Basch: I assume it’s going to primarily be an offering through MQIC that’s available to us, and we have other reporting tools as well. But we look at the MQIC reporting as giving us clear guidance at a rolled-up level, so we know as a health system, a hospital entity, and a primary care practice group where we are in aggregate. Do we have e-prescribing implemented in such a way that our docs just don’t get it?
As we know meaningful use is done provider by provider. The other part of what MQIC will give us is individual provider reporting so that doctors will be able to look at all their measures for which we made a system determination on where they stand. I think one of the strengths going forward in 2011 with the product is providing that information to every provider using the EMR. We think that that near real-time feedback will show providers where they are on measures. I think that it’s particularly unhelpful with other vendors that say they’ll submit your measures for you. Good luck knowing where you stand. As we know meaningful use is all or none, so you really do want to know early on where you are with performance. And if you’re not doing well, show me the information that I need so I can see where I’m not doing well, and perhaps with some tips as to how I might change what I do in practice style, or prescribing style, or appropriate inputting of structured information, in such that I’m able to improve.

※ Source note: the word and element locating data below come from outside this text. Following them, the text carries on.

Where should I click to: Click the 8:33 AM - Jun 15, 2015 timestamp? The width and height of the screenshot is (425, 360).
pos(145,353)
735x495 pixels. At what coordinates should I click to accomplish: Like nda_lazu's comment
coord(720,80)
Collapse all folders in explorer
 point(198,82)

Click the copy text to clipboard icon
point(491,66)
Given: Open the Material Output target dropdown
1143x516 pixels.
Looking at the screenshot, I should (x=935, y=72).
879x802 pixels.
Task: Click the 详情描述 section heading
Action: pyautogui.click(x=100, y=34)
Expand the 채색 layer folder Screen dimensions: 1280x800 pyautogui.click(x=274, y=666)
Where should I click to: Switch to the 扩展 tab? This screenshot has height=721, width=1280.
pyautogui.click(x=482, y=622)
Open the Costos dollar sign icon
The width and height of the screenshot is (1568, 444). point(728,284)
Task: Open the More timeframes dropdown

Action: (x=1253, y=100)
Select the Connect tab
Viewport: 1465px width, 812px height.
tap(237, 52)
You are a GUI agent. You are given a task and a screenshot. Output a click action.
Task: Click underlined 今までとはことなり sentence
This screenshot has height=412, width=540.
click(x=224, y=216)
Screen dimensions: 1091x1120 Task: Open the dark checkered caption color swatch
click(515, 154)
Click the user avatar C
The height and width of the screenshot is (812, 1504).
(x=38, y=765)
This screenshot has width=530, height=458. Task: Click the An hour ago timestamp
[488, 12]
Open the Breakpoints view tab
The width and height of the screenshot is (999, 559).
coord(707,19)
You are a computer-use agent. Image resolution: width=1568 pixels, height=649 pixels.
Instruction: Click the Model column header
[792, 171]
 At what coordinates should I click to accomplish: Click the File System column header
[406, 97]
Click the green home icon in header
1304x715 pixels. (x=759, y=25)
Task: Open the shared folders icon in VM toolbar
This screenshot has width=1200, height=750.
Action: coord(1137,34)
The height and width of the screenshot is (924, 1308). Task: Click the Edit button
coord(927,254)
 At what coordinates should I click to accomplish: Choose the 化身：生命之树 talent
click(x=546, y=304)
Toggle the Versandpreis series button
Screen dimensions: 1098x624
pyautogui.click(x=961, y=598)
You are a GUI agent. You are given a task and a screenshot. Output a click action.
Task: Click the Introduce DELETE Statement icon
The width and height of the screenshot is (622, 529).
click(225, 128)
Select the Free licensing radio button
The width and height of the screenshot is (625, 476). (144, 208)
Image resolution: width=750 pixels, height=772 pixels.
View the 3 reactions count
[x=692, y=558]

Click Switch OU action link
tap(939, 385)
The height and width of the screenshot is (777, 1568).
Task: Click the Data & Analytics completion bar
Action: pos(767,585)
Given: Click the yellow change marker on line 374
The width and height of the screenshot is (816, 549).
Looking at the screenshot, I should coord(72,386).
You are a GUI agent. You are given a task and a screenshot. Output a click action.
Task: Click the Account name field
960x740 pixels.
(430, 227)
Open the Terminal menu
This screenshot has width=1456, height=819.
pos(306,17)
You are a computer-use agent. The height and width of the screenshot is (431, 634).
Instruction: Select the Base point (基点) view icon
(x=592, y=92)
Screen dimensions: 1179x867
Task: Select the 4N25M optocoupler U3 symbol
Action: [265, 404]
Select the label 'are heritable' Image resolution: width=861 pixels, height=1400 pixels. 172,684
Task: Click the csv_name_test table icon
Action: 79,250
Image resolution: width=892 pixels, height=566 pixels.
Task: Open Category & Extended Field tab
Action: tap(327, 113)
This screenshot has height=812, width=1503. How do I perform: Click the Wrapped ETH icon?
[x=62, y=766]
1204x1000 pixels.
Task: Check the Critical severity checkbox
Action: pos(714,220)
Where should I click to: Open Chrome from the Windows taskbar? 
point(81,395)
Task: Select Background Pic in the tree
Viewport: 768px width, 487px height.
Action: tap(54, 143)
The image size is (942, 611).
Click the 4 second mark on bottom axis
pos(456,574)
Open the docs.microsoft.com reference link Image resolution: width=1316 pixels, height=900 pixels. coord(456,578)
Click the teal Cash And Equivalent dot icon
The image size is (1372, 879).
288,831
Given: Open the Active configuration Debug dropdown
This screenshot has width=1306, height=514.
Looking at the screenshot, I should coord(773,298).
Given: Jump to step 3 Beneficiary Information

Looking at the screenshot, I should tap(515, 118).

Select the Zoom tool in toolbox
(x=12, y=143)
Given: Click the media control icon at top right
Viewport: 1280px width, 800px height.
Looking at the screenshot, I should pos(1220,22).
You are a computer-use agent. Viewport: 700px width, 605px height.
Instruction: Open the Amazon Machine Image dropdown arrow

GE has made a commitment in their version 10, which we’ll be getting in first quarter of 2011, to include metrics performance for meaningful use measures. Right now we’re looking at other quality reports through MQIC and PQRI [Physician Quality Reporting Initiative] reports.
HCI: In the CSC report about the complexity around quality measures, it noted that hospitals really have to have more than just medication orders, to achieve meaningful use. Where does MedStar stand on that?
Basch: I think getting all those measures addressed in a timely measure is going to be challenging for most hospitals, including ours. One of the things I feel good about is in the outpatient environment, I think most of our docs are used to putting in their problems, meds, allergies all as structured data, ordering medication properly, e-prescribing, providing patient information in a timely fashion. We look at meaningful use in the outpatient arena as a rung in a ladder toward a journey that is more than meaningful use.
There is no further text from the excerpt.